▶ [What you have to do]
Filter the listing below, please, and copy only the lines with the word "will".

------------------------------------------------------------------------

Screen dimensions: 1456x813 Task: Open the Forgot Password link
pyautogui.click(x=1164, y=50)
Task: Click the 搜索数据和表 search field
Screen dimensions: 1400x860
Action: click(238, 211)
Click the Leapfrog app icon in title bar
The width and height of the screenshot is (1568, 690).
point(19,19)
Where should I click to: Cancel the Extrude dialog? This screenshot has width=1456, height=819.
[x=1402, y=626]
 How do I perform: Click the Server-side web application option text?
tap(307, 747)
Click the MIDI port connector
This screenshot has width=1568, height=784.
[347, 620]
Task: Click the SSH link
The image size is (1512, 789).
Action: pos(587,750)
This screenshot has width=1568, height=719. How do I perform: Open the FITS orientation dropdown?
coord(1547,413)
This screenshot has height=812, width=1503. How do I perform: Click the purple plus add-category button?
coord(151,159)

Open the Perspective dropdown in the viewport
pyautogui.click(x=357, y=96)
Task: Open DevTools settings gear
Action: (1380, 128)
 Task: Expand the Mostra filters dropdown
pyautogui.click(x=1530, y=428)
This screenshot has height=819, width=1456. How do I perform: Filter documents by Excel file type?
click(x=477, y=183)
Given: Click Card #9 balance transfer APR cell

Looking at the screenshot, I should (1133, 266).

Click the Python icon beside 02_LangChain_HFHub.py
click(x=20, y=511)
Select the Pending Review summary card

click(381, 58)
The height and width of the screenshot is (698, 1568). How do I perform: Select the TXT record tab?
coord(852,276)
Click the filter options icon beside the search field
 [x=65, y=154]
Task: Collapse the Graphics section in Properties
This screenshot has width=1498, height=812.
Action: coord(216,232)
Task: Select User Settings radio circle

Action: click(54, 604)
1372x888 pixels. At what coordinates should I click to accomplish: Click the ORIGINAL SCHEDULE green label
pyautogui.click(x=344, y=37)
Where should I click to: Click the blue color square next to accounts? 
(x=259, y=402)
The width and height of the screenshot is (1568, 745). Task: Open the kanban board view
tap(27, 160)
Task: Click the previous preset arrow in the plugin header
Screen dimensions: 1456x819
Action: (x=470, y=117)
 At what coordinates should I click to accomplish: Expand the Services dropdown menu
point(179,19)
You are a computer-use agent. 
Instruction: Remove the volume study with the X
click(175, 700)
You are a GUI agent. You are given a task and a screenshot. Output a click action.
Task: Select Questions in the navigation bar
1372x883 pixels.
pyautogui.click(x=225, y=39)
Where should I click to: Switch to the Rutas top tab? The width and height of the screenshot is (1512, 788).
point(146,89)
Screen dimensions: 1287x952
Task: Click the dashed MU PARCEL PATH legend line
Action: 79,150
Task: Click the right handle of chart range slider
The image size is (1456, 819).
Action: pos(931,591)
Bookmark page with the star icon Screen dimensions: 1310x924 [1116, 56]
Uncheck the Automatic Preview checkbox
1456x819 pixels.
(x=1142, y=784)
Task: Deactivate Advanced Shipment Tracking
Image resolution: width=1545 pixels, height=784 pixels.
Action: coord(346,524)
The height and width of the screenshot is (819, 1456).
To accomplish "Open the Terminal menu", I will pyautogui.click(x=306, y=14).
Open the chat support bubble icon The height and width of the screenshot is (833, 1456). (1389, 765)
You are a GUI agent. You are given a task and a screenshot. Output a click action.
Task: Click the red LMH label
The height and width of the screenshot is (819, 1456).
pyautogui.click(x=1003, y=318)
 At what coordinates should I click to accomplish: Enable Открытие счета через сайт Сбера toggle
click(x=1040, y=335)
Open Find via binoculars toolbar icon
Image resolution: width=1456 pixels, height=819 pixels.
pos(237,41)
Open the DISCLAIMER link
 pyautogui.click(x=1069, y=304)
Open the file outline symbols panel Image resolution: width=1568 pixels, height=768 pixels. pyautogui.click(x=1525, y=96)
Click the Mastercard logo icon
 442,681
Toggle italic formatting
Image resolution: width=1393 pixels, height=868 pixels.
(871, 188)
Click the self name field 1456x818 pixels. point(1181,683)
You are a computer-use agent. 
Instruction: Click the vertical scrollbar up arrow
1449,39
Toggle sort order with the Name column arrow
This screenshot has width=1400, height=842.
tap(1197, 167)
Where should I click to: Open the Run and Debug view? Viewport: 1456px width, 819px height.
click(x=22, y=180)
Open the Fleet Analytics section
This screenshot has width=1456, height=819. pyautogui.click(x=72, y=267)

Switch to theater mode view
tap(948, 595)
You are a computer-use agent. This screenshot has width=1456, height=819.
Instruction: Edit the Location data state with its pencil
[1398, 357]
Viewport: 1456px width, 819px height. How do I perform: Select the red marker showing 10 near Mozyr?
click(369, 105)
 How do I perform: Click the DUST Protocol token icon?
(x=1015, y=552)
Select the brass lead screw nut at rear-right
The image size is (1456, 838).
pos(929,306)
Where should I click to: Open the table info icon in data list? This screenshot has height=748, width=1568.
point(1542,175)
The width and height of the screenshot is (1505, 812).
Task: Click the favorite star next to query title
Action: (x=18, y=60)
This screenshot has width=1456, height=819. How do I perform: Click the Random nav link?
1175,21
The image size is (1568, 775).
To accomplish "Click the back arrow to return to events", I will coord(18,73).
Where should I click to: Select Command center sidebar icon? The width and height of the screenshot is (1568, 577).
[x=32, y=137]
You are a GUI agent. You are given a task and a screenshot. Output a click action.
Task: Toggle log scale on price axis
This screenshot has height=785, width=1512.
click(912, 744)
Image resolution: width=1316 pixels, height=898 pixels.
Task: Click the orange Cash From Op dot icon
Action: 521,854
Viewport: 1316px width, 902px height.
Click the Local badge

------------------------------------------------------------------------

▶ [Output for this exercise]
To accomplish "Open the Terminal menu", I will pyautogui.click(x=306, y=14).
To accomplish "Click the back arrow to return to events", I will coord(18,73).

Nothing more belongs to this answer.